As time went on, the journey became more difficult…so many questions.  Who am I?  Is that where this or that characteristic came from?  Who is my genetic father?  Do I have other half-siblings? On and on, you can imagine…I felt like my foundation had been knocked out from under me and I had to rebuild who I was.

So, this is the journey…having a mom, a dad, and an anonymous-biological-genetic father.  There are a lot of people who go through this journey, in their own way, in their own time, under unique circumstances.  I share the journey with my sister.  I saw a therapist for two years and he helped me see that I am a pioneer on this journey.

My parents were told by Dr. Trythall in Detroit that the sperm provider was a medical student.  I spent so many years on a wild goose chase for this elusive man, searching for physicians who had graduated in Detroit.  In actuality, he had a 9th-grade education and GED.  Then in 2014, our first half-sibling appeared on 23andme, a brother.  After delays in responding and talking to his mother, he found out that he was also conceived in Dr. Trythall’s office.  He agreed to do a Y-DNA test and again after much sleuthing, I was able to figure out who our genetic father was.

Hank had passed away, but we have had contact with his one remaining son, Steve, and other family members.  Steve knew that Hank had provided sperm for payment, and knew Dr. Trythall.  DNA testing has confirmed that Hank was our biological father.  We are fortunate that the family has welcomed us, has shared photos and family stories.  This has helped with understanding who I am and why I am who I am.
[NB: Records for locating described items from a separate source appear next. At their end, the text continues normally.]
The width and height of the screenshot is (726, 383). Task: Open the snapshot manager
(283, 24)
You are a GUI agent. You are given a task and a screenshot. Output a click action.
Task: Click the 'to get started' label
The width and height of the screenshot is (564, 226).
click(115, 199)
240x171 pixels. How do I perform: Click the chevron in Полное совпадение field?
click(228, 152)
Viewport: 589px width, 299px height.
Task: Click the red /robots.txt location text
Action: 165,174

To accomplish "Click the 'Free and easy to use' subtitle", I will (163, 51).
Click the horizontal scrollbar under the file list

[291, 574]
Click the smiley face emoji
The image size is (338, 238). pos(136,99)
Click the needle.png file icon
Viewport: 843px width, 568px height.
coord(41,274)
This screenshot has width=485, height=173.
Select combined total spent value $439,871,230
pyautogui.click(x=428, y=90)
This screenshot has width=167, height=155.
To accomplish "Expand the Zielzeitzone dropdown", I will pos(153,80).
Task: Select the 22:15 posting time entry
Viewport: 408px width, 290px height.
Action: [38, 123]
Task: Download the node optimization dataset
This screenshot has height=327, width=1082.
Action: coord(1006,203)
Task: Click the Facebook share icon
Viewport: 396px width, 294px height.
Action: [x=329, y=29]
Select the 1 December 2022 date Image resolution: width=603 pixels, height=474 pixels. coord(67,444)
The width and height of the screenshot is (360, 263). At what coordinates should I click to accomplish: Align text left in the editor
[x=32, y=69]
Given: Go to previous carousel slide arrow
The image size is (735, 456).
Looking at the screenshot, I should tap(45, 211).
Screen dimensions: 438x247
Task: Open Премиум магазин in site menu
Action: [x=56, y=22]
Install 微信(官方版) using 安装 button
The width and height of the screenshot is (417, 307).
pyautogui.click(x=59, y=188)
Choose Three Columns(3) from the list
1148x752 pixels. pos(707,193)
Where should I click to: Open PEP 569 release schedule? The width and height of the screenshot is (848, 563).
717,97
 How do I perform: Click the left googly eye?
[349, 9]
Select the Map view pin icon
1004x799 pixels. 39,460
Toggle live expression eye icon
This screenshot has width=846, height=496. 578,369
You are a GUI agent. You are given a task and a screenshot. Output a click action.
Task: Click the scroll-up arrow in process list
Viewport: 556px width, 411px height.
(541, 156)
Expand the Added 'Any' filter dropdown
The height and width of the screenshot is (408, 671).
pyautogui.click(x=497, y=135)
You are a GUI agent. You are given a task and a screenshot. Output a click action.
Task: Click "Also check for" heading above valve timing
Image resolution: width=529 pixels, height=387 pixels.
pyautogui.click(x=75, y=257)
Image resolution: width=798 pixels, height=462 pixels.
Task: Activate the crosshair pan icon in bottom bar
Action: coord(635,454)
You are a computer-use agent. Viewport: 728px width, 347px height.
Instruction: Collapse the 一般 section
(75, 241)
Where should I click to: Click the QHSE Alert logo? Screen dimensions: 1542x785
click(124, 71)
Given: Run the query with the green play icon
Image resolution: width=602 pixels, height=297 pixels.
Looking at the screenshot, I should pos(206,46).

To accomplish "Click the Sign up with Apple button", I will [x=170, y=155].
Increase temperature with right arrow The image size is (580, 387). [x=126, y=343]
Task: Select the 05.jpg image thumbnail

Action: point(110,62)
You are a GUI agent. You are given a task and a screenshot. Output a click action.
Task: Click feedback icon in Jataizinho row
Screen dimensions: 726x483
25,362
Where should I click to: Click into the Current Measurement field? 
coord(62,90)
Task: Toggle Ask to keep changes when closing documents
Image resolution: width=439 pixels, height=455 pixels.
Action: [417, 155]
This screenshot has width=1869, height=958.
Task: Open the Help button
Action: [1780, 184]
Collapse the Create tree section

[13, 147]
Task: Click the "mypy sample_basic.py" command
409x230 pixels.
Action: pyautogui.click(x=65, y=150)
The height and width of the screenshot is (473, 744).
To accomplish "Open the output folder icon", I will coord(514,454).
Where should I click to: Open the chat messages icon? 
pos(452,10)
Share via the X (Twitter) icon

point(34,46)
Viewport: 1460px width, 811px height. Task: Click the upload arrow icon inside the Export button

I returned to school to get an MA in Psychology in 2000.  My thesis was about the experience of sperm donor offspring.  Advocacy and sharing information about the realities of donor-conceived people became a passion.  In order to get more information out to the public, and with the hope of helping others understand the psychological components of this experience, I self-published my thesis “Sperm Donor Offspring; Identity and Other Experiences.”

Currently, in early 2022, we have 67 DNA-confirmed half-siblings in our sibling group, born between 1955-1984.  This number will continue to grow as more people do DNA tests. According to a Detroit area sperm provider I have spoken with many times, we could potentially have 3,000 siblings from Hank.  It is already difficult to keep everyone straight and overwhelming to imagine how big our known clan will grow.  It is highly unethical to have so many offspring from one person, especially in a localized area, which is the case for our group.

This isn’t a journey I have chosen, but it is my reality. We are all pioneers on this journey.